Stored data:
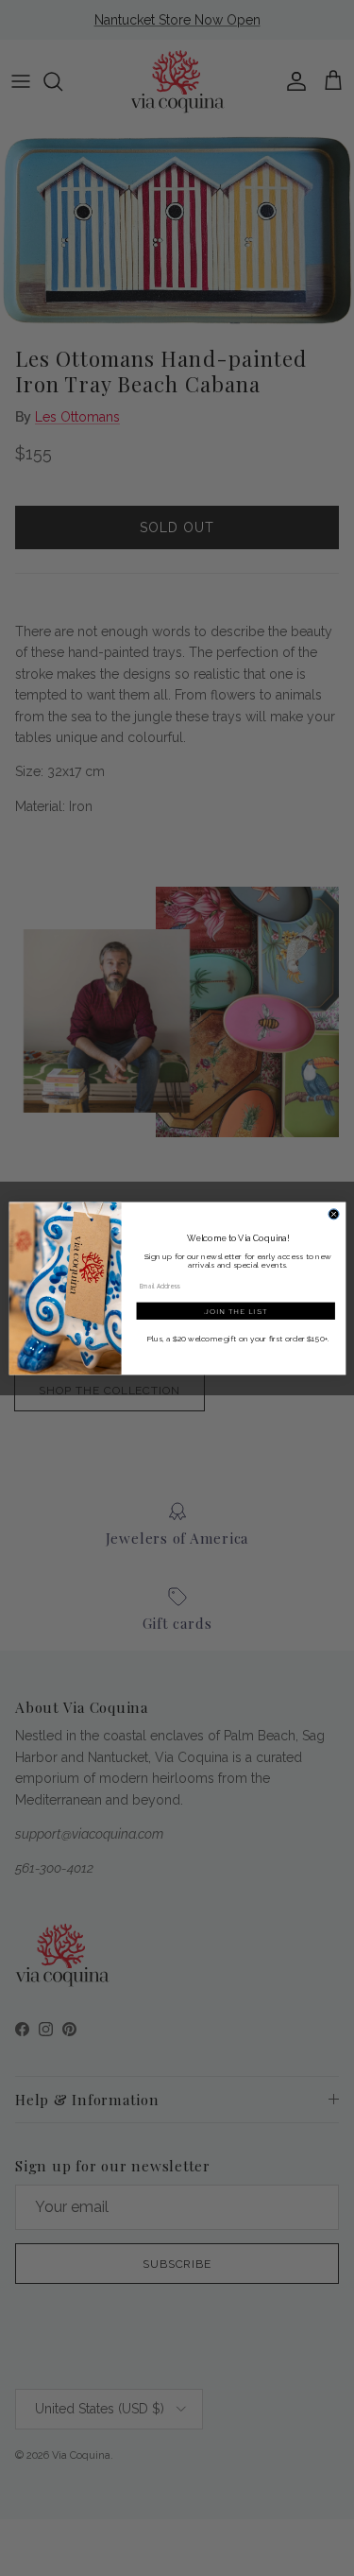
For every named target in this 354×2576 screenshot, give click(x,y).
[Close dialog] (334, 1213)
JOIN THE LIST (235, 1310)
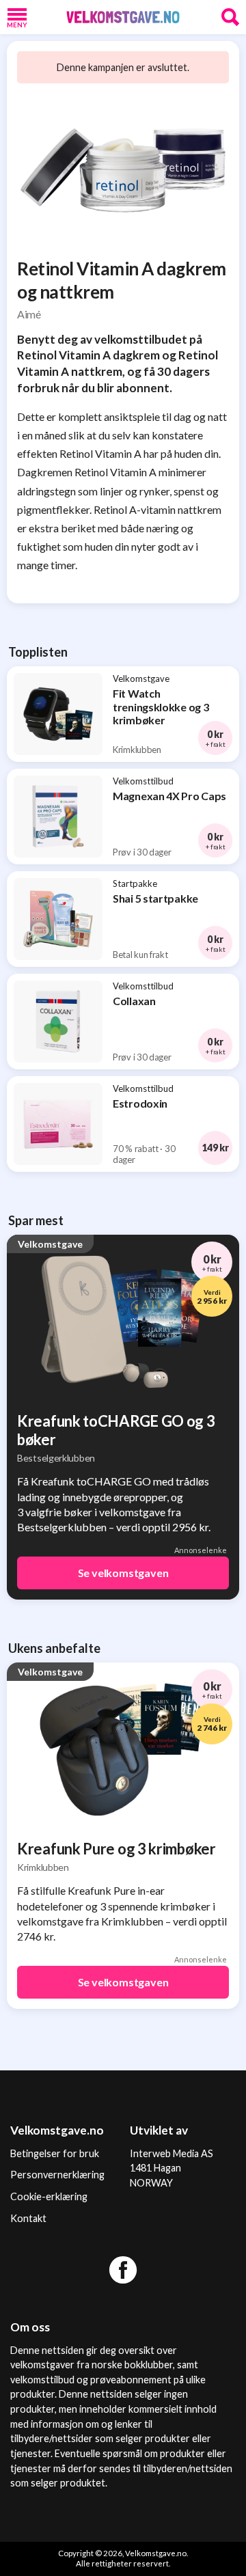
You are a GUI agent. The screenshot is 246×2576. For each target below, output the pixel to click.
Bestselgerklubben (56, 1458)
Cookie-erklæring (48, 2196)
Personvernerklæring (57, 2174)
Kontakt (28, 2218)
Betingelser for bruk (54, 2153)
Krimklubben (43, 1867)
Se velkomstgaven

EXERCISE INSTRUCTIONS: Reproduce the data exactly, please, and omit its pictures.

SOLUTION TO THIS TASK:
For every named target in this 354×2576 screenshot, give click(x,y).
[Close dialog] (334, 1213)
JOIN THE LIST (235, 1310)
You are a GUI agent. The screenshot is 246×2576. For each target below, output the pixel to click.
Bestselgerklubben (56, 1458)
Cookie-erklæring (48, 2196)
Personvernerklæring (57, 2174)
Kontakt (28, 2218)
Betingelser for bruk (54, 2153)
Krimklubben (43, 1867)
Se velkomstgaven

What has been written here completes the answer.